Most of the variation of plant species composition and richness was not explained. A random component, which tends to be dominant in field studies, obviously was largely responsible for that. It is also possible that some important spatially unstructured predictors were not taken into account in the models. Most of the explained variation was captured by spatial variables and spatial structures present in the pine and environment datasets. The primary role of spatial dependence in shaping the grassland vegetation was likely the effect of the fine spatial scale of the study. Topographical features (slope, aspect, elevation, etc.) sampled on such a scale usually show high spatial autocorrelation. If these features vary considerably over the study area, they will induce – by processes such as erosion, accumulation or runoff – spatial continuity of other environmental characteristics, and consequently of vegetation.

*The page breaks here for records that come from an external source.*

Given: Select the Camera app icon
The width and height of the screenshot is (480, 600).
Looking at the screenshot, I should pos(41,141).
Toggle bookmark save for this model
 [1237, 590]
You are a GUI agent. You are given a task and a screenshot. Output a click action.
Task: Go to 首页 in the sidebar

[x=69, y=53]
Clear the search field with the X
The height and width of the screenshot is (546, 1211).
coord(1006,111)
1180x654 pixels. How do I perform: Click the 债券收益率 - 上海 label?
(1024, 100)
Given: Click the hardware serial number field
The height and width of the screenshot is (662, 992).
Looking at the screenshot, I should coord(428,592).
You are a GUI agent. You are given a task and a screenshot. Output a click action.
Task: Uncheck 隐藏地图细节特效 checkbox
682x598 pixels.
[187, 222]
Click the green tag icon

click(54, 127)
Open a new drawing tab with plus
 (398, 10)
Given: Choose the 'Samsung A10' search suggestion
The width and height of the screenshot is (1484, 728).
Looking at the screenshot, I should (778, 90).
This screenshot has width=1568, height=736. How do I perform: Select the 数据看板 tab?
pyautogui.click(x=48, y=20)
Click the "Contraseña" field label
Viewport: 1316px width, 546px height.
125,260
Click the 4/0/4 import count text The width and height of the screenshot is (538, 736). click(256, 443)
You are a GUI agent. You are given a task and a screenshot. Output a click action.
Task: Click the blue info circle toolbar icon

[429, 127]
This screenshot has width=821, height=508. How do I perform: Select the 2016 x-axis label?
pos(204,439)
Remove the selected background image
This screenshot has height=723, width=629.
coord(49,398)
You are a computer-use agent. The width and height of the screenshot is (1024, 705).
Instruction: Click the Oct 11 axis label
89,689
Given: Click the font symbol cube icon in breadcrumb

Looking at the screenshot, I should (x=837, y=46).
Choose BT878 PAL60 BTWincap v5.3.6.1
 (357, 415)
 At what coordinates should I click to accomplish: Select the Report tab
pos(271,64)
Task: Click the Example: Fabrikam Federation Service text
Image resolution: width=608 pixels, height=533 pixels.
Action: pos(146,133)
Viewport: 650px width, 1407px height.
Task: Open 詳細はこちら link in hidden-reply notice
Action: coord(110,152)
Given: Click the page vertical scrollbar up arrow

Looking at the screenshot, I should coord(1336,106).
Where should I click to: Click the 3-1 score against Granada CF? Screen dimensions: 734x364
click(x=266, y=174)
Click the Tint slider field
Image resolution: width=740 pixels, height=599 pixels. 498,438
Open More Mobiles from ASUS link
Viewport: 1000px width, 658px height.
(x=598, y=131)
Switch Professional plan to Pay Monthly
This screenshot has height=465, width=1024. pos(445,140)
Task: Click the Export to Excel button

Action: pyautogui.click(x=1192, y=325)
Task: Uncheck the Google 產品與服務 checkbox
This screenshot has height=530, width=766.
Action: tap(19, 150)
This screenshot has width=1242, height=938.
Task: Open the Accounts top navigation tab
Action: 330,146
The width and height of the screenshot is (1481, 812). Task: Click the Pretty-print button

Maintaining the studied grassland’s present species richness and composition would require complete removal of the woody vegetation, repeated as needed. For a similar community, a semi-natural calcareous grassland on non-metalliferous soil, Dzwonko and Loster (2007) recommended cutting down the woody vegetation every 5–6 years. To protect plants characteristic of metalliferous substrate, the intervals presumably can be longer because the flagship species, and some accompanying metal-tolerant plants, survive and apparently reproduce under pine canopy. On the other hand, these species are sensitive to eutrophication and tend to withdraw from places where fine soil and organic matter completely cover the rocky substrate. Therefore, controlled disturbance of the soil surface, including removal of topsoil or mixing it with subsoil (Baker et al. 2010), should also be incorporated into plans for active management of the site. According to Lucassen et al. (2008), such management not only creates areas of bare soil or subsoil suitable for pioneers, but may also increase the availability of heavy metals, which benefits metallophytes.